Expression of mouse beta 2-microglobulin in frozen and formaldehyde-fixed central nervous tissues: comparison of tissue behind the blood-brain barrier and tissue in a barrier-free region
- PMID: 3531337
Expression of mouse beta 2-microglobulin in frozen and formaldehyde-fixed central nervous tissues: comparison of tissue behind the blood-brain barrier and tissue in a barrier-free region
Abstract
Previous work indicates that the weak expression in neural tissues of beta 2-microglobulin (beta 2-m) and major histocompatibility complex (MHC) class I gene products can be increased experimentally. Physiologic conditions in which greater neural MHC expression occurs are not well defined. Here we have asked whether protection from blood-borne antigens afforded by the blood-brain barrier is related to the lack of MHC expression. A rabbit antiserum raised against purified mouse beta 2-m was used in an immunocytochemical assay. The serum reacted strongly with lymphoid tissues and was inhibited by purified beta 2-m. No beta 2-m was detected in neurons or glia in any brain area examined.
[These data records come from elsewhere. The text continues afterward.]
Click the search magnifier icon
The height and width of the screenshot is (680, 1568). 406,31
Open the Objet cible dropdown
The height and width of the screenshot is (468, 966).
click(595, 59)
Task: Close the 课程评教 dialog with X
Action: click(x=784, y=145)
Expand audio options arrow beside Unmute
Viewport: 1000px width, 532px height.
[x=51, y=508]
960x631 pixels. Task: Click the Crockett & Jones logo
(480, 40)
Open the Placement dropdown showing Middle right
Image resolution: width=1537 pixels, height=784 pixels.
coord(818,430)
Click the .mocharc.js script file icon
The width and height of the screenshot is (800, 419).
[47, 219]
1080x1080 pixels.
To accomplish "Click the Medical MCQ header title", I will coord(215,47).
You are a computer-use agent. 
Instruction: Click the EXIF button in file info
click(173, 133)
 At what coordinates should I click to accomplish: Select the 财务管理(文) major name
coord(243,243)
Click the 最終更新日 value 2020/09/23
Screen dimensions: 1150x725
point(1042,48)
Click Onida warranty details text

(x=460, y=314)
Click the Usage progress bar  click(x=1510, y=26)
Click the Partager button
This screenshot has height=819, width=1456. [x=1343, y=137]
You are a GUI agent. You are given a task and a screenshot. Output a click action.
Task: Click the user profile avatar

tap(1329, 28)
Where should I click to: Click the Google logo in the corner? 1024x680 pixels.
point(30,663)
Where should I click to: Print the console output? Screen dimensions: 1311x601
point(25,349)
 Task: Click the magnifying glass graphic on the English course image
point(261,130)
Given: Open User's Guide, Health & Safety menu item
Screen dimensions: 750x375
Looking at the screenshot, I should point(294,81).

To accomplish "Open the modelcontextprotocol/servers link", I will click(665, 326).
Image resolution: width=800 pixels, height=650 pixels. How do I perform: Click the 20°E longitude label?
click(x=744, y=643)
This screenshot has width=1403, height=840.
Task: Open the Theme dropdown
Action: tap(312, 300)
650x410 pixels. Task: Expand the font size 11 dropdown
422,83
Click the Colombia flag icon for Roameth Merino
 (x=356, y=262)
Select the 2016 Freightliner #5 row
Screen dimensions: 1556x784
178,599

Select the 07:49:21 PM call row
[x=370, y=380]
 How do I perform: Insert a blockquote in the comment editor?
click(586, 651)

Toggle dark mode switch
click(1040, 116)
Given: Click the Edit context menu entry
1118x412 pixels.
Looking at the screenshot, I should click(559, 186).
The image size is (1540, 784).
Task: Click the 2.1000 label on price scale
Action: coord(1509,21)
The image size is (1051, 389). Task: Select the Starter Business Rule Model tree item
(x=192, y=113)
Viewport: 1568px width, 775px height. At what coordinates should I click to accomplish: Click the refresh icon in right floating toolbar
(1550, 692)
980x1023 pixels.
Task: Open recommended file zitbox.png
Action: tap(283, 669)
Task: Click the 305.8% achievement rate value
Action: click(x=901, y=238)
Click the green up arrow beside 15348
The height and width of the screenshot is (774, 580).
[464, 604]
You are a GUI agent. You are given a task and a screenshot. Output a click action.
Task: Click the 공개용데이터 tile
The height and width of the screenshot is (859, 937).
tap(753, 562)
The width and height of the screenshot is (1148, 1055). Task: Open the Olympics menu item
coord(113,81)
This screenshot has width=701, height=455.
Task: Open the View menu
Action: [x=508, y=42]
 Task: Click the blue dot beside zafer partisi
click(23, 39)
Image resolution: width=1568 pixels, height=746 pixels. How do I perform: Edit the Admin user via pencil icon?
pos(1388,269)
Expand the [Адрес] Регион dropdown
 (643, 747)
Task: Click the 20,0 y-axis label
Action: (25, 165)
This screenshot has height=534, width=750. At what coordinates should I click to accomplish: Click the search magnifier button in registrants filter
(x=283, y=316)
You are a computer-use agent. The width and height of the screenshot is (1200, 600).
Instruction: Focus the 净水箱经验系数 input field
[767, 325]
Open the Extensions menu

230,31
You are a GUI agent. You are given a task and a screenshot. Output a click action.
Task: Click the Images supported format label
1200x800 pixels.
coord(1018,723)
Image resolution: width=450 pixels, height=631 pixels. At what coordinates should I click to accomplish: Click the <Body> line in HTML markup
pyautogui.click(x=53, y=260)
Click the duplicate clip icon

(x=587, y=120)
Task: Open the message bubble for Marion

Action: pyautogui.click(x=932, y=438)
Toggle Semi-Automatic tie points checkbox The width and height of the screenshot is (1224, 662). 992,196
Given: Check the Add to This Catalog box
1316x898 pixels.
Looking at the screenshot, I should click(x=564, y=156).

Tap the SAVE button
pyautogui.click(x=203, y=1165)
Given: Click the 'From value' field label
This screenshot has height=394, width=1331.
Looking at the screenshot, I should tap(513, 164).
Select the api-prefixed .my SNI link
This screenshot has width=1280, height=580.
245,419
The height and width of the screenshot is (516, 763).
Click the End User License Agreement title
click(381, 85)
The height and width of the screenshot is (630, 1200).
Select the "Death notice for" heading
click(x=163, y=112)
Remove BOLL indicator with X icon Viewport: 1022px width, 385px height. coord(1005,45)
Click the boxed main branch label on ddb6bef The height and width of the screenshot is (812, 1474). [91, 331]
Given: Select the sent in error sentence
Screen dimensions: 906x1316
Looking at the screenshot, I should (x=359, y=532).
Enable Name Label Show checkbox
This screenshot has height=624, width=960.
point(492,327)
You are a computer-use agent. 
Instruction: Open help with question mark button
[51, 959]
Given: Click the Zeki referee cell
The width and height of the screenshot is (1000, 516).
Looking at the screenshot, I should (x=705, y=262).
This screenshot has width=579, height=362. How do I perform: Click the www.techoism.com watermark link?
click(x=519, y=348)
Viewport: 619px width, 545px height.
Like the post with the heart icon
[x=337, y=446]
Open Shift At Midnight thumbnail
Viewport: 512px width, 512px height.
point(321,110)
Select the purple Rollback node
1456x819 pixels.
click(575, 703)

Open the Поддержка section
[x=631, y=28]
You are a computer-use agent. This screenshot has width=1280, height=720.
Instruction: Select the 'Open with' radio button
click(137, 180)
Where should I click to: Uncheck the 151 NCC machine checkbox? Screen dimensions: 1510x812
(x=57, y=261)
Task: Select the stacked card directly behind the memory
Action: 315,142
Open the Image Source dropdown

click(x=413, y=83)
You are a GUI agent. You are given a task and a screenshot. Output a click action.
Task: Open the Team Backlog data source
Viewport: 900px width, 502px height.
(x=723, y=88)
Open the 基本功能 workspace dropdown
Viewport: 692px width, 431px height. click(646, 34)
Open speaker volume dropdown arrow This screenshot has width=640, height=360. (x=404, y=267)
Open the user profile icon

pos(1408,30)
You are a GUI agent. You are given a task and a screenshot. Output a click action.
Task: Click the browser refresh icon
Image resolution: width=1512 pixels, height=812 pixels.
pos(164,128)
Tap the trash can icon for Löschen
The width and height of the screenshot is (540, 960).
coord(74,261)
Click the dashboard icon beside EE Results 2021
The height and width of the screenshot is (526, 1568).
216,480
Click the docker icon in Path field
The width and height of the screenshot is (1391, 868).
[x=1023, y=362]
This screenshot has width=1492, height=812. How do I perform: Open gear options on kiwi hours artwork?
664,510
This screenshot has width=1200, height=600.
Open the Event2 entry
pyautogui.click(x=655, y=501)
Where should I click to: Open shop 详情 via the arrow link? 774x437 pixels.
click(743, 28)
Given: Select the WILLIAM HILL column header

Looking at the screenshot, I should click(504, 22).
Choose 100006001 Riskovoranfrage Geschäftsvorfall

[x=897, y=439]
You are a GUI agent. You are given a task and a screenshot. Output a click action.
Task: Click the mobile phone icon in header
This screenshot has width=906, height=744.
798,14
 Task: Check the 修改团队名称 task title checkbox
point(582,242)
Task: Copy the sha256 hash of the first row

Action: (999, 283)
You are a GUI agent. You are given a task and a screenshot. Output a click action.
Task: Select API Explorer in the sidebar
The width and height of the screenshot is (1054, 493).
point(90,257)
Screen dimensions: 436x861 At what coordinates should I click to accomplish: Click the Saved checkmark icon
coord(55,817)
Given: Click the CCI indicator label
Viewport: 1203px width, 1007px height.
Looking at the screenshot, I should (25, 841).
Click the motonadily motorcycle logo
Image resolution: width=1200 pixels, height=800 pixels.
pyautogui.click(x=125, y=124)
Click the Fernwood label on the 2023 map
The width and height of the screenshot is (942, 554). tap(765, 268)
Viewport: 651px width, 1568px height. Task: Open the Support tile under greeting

A barrier-free region, the area postrema, showed the same lack of neural cell staining. Blood vessel walls in the same sections were beta 2-m+. It is unlikely that these staining patterns are due to cell type-specific beta 2-m degradation, since frozen and formaldehyde-perfused, paraffin-embedded preparations gave similar results. Failure to detect beta 2-m in the area postrema suggests that passive exposure to environmental antigens, immunomodulators, or immunocompetent cells is not sufficient to induce neural class I expression. Rather, if increased expression of beta 2-m and class I occurs in vivo, additional stimulus is required.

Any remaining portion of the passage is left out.